Sunday, November 23, 2014

In a Topsy-Turvy World, China Warms to Sci-Fi

Liu Cixin
With a state-owned power plant in nearby Shanxi Province temporarily shut down to reduce air pollution, one of its engineers, Liu Cixin(刘慈欣), is using the free time to work on his hobby: reigning as China’s best-selling science-fiction author.

Along with working on a new novel and advising on screenplay adaptations of his earlier fiction, Mr. Liu, 51, has been promoting the English translation of “The Three-Body Problem,(《三体》)” the first book in his best-selling apocalyptic space opera trilogy. Translated by Ken Liu, an award-winning science-fiction writer in his own right who is based in the United States (the men are not related), it is one of the few Chinese science-fiction novels to be translated into English. It will be released in the United States on Tuesday by Tor Books.

The success of the “Three-Body” series, as it is called in China, has gained a following beyond the small but flourishing science-fiction world here. Since the third book was published in 2010, each entry in the series has sold about 500,000 copies in the original Chinese, making Mr. Liu the best-selling Chinese science-fiction author in decades.

In addition to the usual high school and college-age fans of science fiction, China’s aerospace and Internet industries have embraced the books. Many interpret the battle of civilizations depicted in the series as an allegory for the ruthless competition in the nation’s Internet industry.

The series has also breathed new life into a genre that, here as elsewhere, the literary establishment often marginalizes.

For decades, science fiction was subject to the whims of Communist Party rule. The genre went from being a vehicle for popularizing science for socialist purposes to drawing criticism in 1983 from party newspapers for “spreading pseudoscience and promoting decadent capitalist elements.” When the prestigious People’s Literature literary magazine published four of Mr. Liu’s short stories in 2012, it was a sign that the genre was back in official good graces.

At its core, science fiction capitalizes on uncertainty about the future to push the boundaries of the reader’s imagination. In fast-changing China, stories that lay out what coming years may hold in store have therefore found deeper resonance among readers.

“China is on the path of rapid modernization and progress, kind of like the U.S. during the golden age of science fiction in the ’30s to the ’60s,” Mr. Liu said. “The future in the people’s eyes is full of attractions, temptations and hope. But at the same time, it is also full of threats and challenges. That makes for very fertile soil.”

Chinese science fiction serves another purpose in the eyes of Xia Jia, a science-fiction writer and professor at Xian Jiaotong University. “Chinese science fiction, in a way, has borne the weight of the ‘Chinese dream’ since the genre first appeared in China in the late Qing dynasty,” she said, referring to the turn of the 20th century.

“The dream is about wanting to overtake the Western countries and become a very powerful modern China while still preserving these old elements,” she added. “This is what we who write science fiction in China have to grapple with.”
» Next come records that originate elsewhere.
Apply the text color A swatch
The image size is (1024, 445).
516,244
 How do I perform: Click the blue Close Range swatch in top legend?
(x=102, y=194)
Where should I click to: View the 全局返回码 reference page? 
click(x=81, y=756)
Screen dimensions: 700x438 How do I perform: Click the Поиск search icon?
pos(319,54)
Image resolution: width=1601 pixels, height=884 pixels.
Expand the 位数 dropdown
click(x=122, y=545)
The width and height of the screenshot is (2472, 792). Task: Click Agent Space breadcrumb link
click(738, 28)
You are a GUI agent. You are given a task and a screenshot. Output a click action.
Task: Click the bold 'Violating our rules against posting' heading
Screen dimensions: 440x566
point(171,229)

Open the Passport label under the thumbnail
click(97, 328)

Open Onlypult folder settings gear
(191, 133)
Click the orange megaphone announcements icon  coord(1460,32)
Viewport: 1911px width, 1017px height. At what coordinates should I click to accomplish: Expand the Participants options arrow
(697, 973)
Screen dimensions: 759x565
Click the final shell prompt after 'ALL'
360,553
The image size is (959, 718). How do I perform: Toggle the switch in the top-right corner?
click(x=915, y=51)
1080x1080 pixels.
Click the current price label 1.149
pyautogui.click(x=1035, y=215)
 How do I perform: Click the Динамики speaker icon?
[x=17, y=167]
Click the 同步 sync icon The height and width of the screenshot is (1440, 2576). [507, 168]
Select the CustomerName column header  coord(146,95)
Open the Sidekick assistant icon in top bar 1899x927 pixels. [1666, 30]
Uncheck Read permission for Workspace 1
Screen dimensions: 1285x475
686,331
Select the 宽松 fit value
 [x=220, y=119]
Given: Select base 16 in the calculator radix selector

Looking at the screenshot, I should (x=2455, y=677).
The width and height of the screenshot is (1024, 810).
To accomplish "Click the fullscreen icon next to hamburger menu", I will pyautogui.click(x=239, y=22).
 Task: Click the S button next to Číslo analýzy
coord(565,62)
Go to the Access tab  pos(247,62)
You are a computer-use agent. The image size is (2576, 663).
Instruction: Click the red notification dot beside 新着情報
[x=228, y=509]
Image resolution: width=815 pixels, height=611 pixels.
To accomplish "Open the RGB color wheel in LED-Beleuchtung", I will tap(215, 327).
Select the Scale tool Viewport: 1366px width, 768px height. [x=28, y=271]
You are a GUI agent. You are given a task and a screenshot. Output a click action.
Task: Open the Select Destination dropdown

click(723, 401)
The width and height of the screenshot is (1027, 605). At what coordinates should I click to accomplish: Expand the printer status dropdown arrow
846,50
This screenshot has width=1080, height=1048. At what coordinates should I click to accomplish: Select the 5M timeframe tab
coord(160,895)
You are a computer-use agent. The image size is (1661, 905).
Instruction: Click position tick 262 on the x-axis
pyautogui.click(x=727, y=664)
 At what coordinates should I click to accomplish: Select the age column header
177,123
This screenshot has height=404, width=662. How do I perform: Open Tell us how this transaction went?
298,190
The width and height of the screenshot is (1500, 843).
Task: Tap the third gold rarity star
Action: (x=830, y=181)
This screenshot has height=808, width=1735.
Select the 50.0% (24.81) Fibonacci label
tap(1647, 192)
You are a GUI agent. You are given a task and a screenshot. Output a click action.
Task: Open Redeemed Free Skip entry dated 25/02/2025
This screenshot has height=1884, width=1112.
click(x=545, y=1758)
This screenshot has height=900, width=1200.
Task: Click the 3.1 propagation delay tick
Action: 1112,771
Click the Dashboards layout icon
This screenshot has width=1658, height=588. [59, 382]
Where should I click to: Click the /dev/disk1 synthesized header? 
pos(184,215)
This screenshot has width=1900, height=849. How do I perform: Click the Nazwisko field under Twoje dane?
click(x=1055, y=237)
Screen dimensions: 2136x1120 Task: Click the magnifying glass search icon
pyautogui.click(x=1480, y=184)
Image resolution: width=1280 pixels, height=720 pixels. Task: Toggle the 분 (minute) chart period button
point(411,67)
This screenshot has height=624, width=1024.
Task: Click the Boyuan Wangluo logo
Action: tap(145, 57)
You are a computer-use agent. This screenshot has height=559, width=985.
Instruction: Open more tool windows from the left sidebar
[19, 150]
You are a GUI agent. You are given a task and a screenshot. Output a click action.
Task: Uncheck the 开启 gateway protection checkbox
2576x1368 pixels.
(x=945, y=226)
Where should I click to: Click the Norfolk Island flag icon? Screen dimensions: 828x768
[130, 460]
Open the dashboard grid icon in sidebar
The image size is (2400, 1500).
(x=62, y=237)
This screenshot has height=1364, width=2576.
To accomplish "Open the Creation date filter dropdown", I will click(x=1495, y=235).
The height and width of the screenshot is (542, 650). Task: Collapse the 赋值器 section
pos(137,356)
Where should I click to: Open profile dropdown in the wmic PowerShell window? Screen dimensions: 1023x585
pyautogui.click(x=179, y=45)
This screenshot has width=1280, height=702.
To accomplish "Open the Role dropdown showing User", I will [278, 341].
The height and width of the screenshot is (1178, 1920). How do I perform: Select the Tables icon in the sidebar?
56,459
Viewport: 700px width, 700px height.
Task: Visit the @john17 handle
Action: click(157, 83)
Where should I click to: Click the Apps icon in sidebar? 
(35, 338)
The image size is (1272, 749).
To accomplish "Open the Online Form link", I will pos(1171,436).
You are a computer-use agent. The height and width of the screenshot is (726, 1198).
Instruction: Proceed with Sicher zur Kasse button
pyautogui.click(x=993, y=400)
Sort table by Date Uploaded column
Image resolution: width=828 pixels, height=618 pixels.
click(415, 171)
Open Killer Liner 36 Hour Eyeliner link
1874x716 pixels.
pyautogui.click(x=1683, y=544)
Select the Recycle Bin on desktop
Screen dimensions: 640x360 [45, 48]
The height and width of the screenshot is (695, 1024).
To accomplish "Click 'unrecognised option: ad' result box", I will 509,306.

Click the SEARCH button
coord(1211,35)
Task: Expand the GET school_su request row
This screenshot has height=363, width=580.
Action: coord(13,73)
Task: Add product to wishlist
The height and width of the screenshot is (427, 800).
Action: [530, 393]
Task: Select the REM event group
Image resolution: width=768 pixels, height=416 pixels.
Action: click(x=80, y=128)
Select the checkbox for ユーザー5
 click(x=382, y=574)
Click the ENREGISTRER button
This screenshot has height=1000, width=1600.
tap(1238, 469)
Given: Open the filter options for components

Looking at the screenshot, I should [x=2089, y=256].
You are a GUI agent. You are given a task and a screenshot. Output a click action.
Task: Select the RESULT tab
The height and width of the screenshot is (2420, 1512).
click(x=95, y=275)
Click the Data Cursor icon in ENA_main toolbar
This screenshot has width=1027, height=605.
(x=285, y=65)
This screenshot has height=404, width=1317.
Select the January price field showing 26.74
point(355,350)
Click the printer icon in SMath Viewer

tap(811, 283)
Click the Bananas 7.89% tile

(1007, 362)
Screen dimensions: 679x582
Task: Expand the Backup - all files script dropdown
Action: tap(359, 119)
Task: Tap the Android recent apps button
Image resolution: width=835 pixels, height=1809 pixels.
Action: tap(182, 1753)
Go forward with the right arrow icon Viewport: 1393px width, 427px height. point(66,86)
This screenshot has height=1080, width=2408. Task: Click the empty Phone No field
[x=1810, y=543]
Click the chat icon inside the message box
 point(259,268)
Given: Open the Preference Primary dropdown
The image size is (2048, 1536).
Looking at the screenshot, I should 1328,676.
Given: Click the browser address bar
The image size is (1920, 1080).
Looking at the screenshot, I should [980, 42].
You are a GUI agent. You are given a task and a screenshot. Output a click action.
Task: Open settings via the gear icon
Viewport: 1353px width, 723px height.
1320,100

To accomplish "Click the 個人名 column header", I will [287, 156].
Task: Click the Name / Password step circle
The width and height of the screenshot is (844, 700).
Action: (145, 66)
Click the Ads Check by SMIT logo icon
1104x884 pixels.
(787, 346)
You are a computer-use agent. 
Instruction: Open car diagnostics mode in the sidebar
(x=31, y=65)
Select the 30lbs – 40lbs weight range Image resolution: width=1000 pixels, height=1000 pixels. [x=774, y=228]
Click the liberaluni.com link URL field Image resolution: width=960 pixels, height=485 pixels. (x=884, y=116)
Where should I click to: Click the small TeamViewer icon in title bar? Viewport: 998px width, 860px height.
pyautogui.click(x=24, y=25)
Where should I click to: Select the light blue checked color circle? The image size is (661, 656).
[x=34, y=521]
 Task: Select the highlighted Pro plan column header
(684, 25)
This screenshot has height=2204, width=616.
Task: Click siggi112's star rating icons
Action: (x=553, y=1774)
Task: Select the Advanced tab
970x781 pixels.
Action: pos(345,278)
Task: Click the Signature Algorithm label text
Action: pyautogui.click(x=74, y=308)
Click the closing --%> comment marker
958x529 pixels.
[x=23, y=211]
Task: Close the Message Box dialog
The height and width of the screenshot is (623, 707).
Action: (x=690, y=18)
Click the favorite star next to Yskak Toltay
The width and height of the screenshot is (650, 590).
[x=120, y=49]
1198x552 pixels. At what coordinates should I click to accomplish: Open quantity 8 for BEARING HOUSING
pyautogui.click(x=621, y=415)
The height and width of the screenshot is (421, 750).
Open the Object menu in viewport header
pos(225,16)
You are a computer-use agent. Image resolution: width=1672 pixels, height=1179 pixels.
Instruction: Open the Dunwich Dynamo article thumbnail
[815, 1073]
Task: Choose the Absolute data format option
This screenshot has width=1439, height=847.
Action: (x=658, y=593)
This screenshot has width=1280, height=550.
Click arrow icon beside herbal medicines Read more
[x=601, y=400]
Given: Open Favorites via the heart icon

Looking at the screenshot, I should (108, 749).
The “Three-Body” tomes chronicle a march of the human race into the universe set against the recent past, the tumultuous years of the Cultural Revolution. It is a classic science-fiction story in the style of the British master Arthur C. Clarke, whose work Mr. Liu says he grew up reading. “Everything that I write is a clumsy imitation of Arthur C. Clarke,” he said.

The first book in the series explores the world of the Trisolarans, an alien civilization on the brink of destruction. When a secret military project in China attempts to make contact with aliens, the Trisolarans capture the signals and decide to invade Earth. Back in China, people split into two camps: those who welcome the aliens and those who want to fight them.

The series is likely to be a change of pace for science-fiction fans in the United States, where many leading contemporary writers in the genre are rejecting classic alien-invasion plots in favor of those that take on real-world issues like climate change or shifting gender roles.